His personal godliness and devotion shine out all through his life, inspired and fed by his discplined habits of prayer and Bible study. His attitudes were always self-effacing, wanting always to point people to Christ and his word.

He moved towards ordination and pacifism, both to the chagrin of his father. Arnold, who served in the First and Second World Wars, had hoped that his son would enter the diplomatic service. The biographer paints an agonising picture of the rift that these decisions brought between them. ‘The buried scars of their wartime differences [meant that] the bright, confident morning of their early years was never to be quite recaptured’ (192). ‘For about two years he found it virtually impossible to speak to me’ (162).

When John Stott read theology in preparation for the ministry, he found himself (amid the prevailing liberalism) ‘the only person who did not agree with C.H. Dodd’s lectures (183). He showed the courage of his convictions, which were strengthened by Douglas Johnson (first General Secretary of the IVF/UCCF) and Oliver Barclay (who overlapped at Cambridge and later was UCCF’s second General Secretary). He also derived great benefit from meetings at the newly-established Tyndale House (202).

The story then covers his early days as Assistant Curate at All Souls, some early contacts with Martyn Lloyd-Jones, his long period as Rector of All Souls and his clear strategy for evangelism there. It then moves on to ‘a wider vision’—his role in university missions (the first of many all over the world was at Cambridge in 1952), the Billy Graham Crusades, his ‘Eclectic Society’ and many other initiatives inside and beyond Anglicanism. It also covers personal issues—how, for example, he entered the 1950s expecting to become a husband and had to come to terms with ongoing bachelordom. In that connection, some friends once drew his attention to the frenzied activity of a pair of Manx Shearwaters and asked if they were mating or fighting. ‘I understand there’s not much difference’, was the reply.
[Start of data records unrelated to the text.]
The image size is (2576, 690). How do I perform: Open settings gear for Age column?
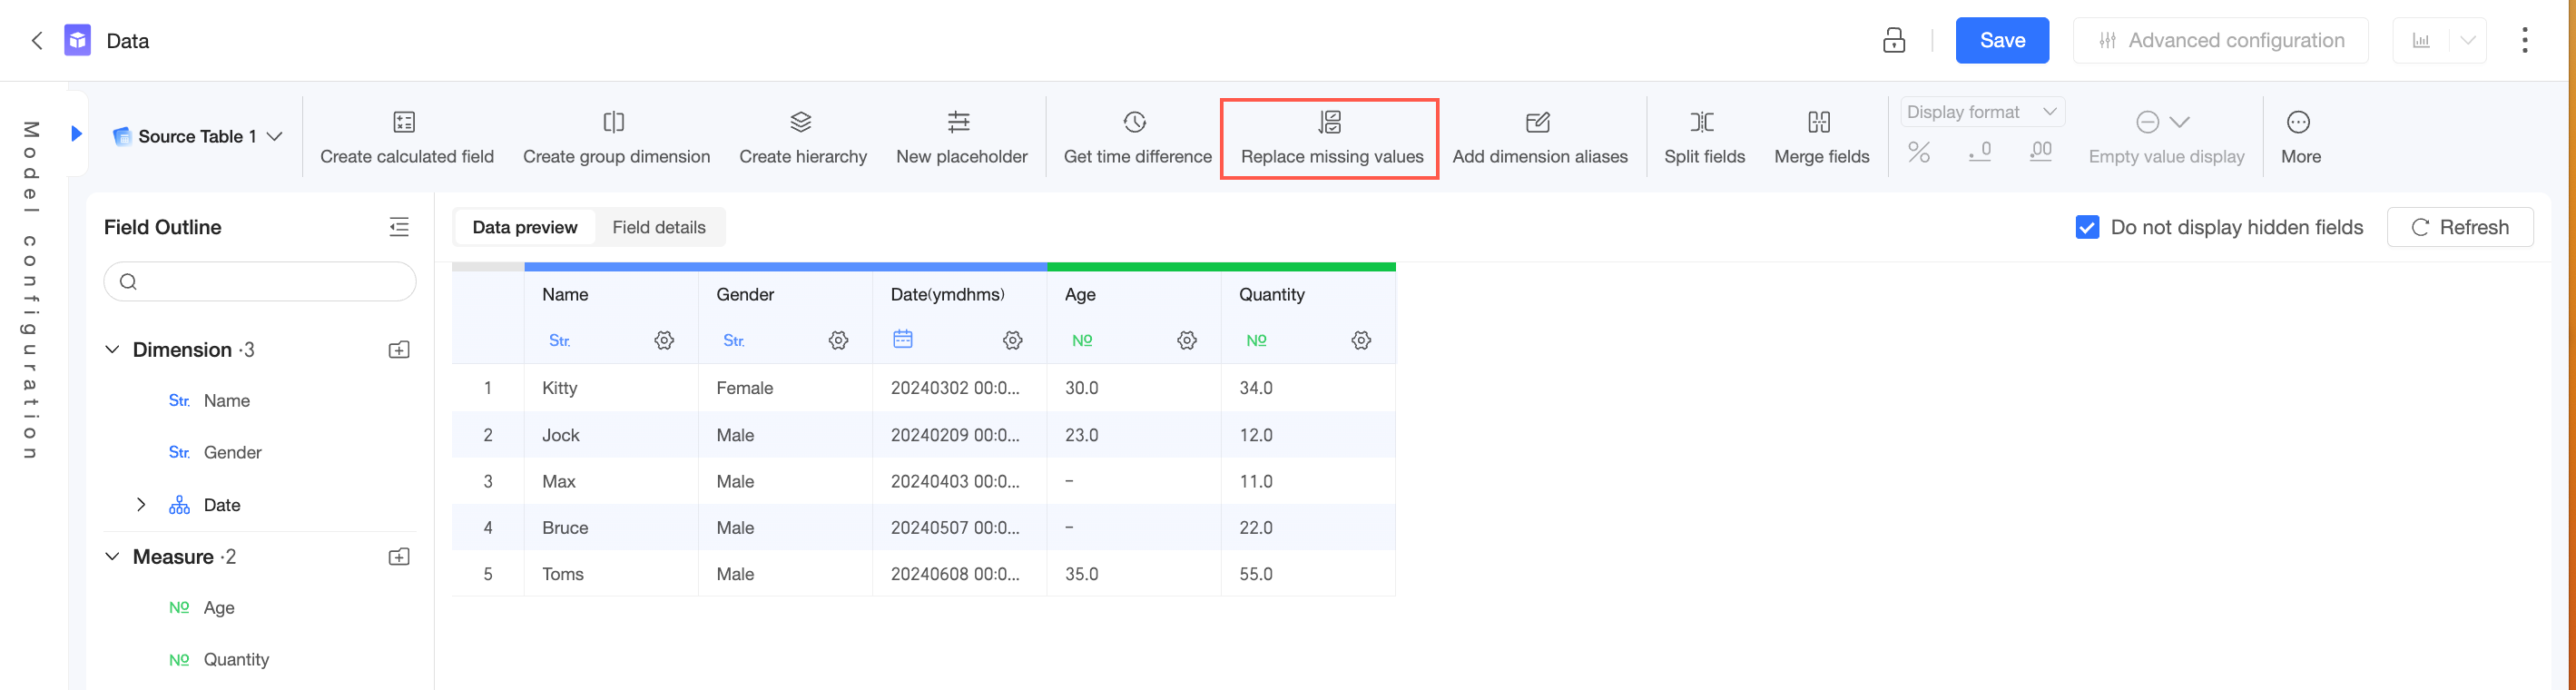[1187, 341]
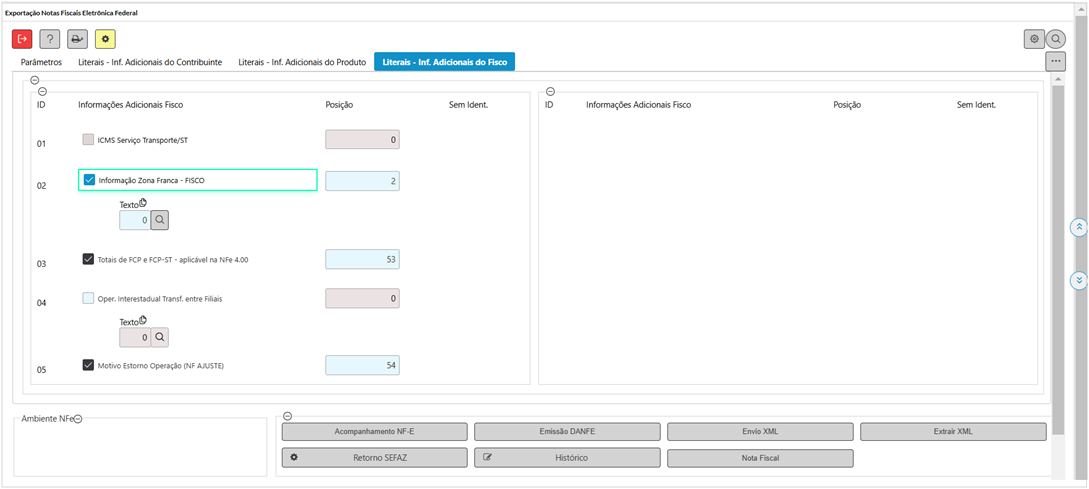The image size is (1089, 489).
Task: Enable the ICMS Serviço Transporte/ST checkbox
Action: tap(89, 140)
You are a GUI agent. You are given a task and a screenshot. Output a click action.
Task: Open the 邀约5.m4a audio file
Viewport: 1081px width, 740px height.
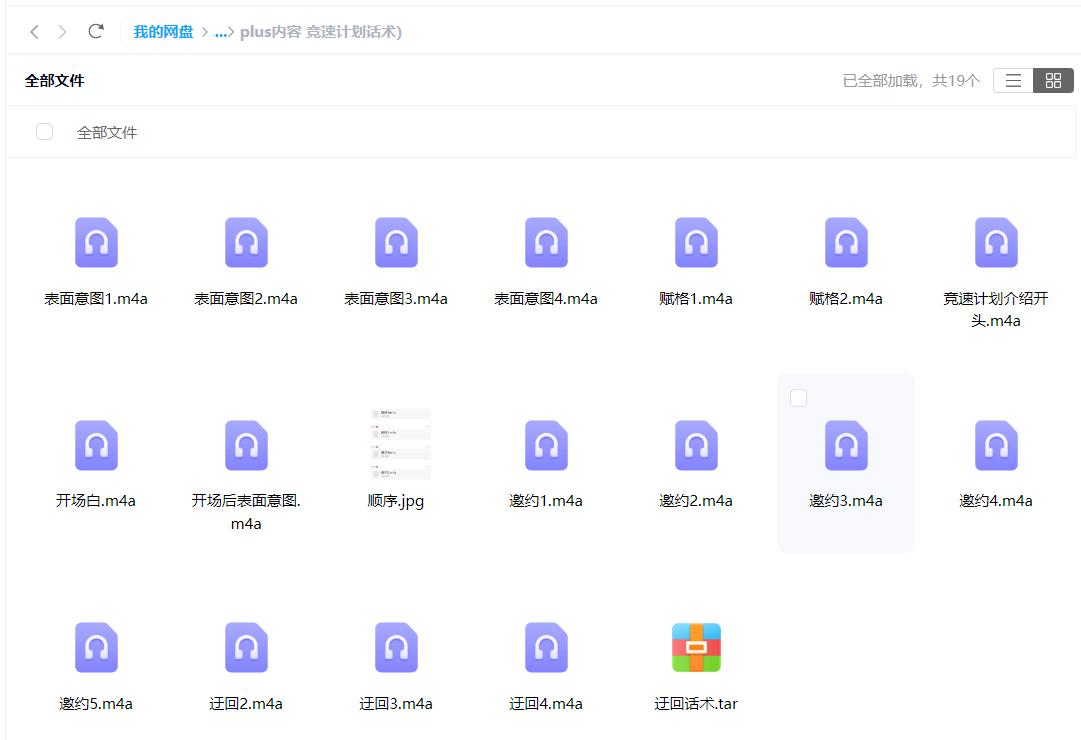(x=96, y=648)
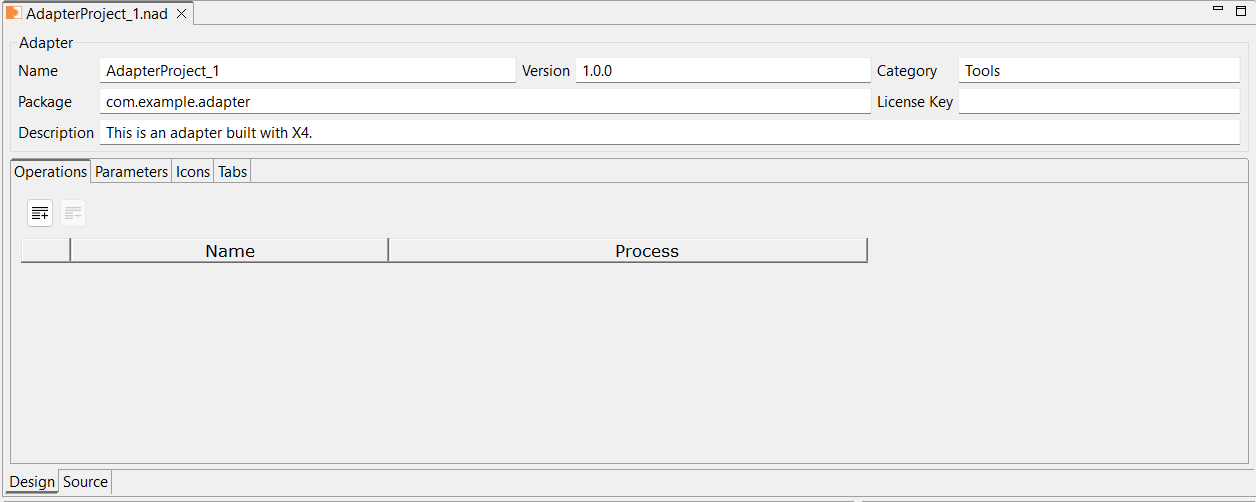
Task: Click the remove operation row icon
Action: [x=73, y=212]
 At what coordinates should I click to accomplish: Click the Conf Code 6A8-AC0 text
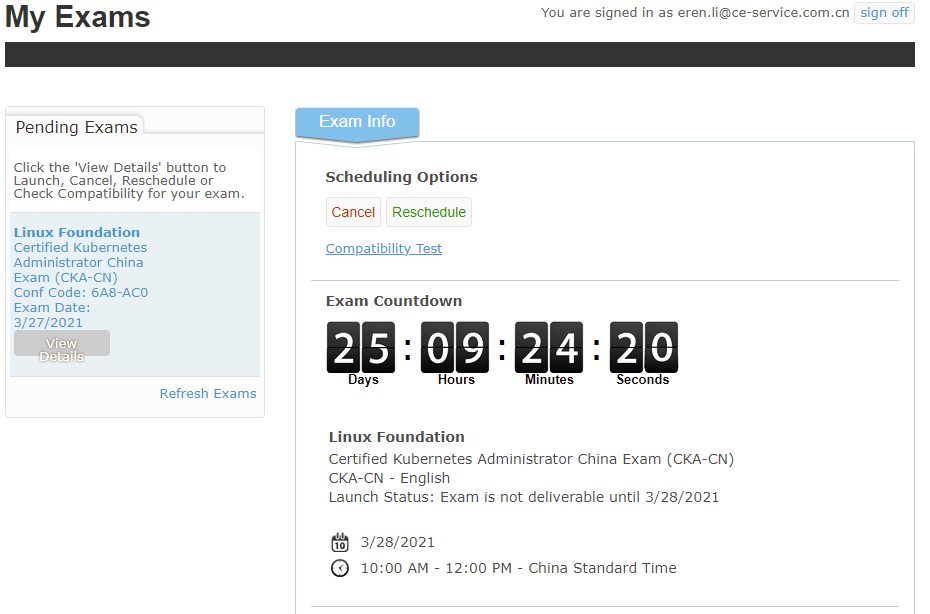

The book, like the first volume of Iain Murray’s biography of Martyn Lloyd-Jones covering roughly the same period, is essential reading for those wishing to understand the influences that moulded so much of evangelical life today. While it does not analyse all that it describes (for example, it does not enter the debate, hot at the time, about Billy Graham’s ‘decisionism’), it does provide the basic material for such analysis.

It is a thought-provoking, fascinating and moving account of an outstanding servant of God and his church. We eagerly await the second volume.